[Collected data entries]
○ ○ ○
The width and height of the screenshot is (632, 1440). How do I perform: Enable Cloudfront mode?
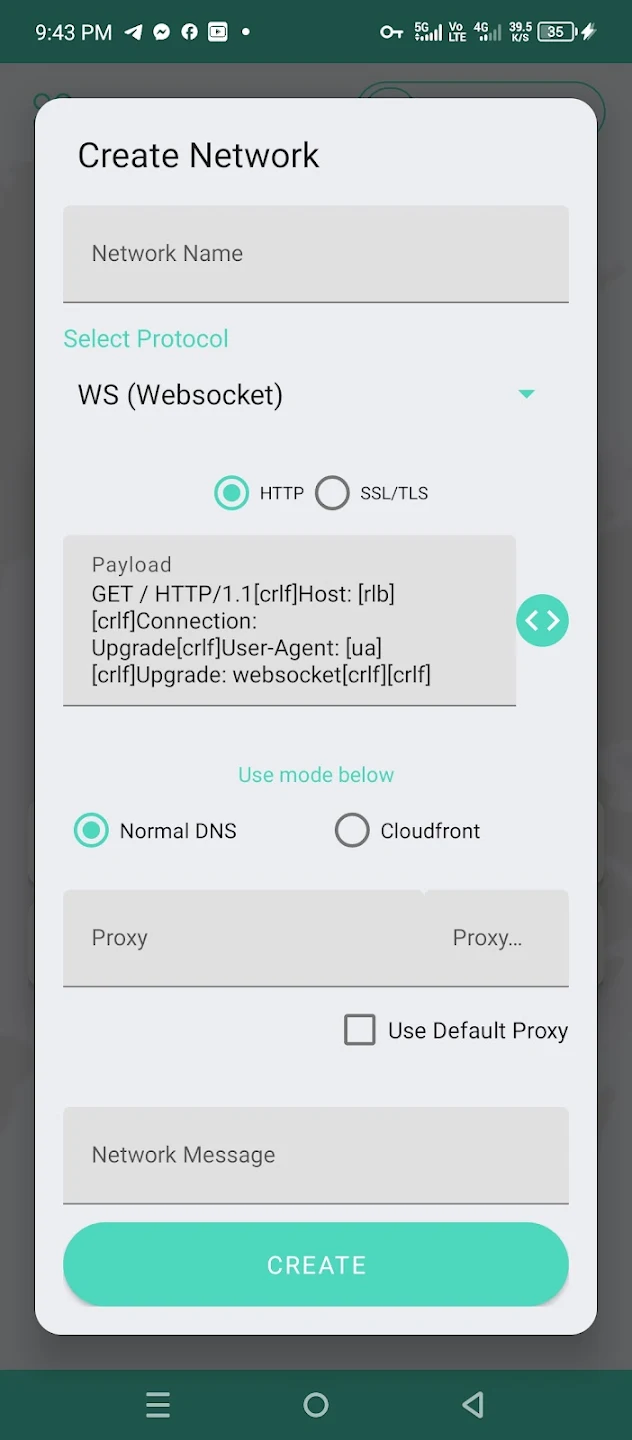352,830
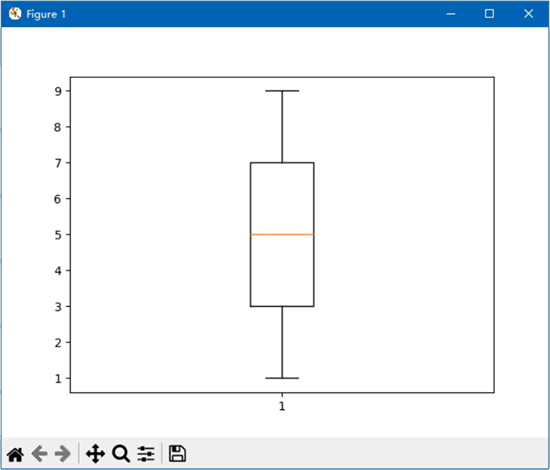This screenshot has height=470, width=550.
Task: Click the box bottom edge at 3
Action: (x=282, y=306)
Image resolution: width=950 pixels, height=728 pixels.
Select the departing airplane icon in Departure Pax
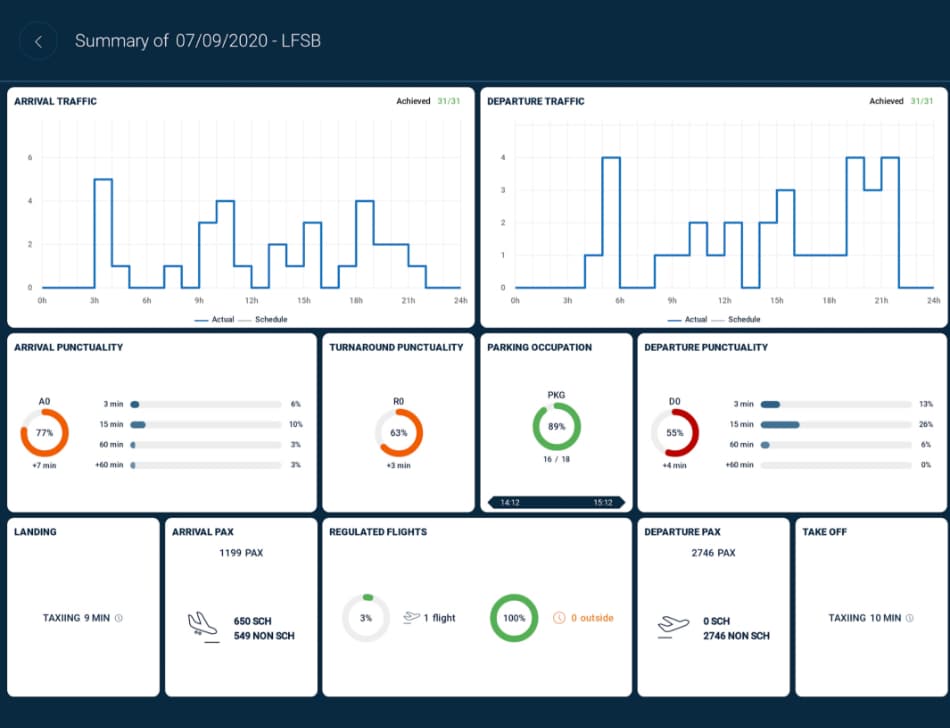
○ ○ ○
■ What the exercise asks ■
Take the records above and transcribe them exactly, dropping every picture.

■ Reply to the task ■
The width and height of the screenshot is (632, 1440). How do I perform: Enable Cloudfront mode?
352,830
This screenshot has height=470, width=550.
Task: Click the box bottom edge at 3
Action: (x=282, y=306)
Image resolution: width=950 pixels, height=728 pixels.
Select the departing airplane icon in Departure Pax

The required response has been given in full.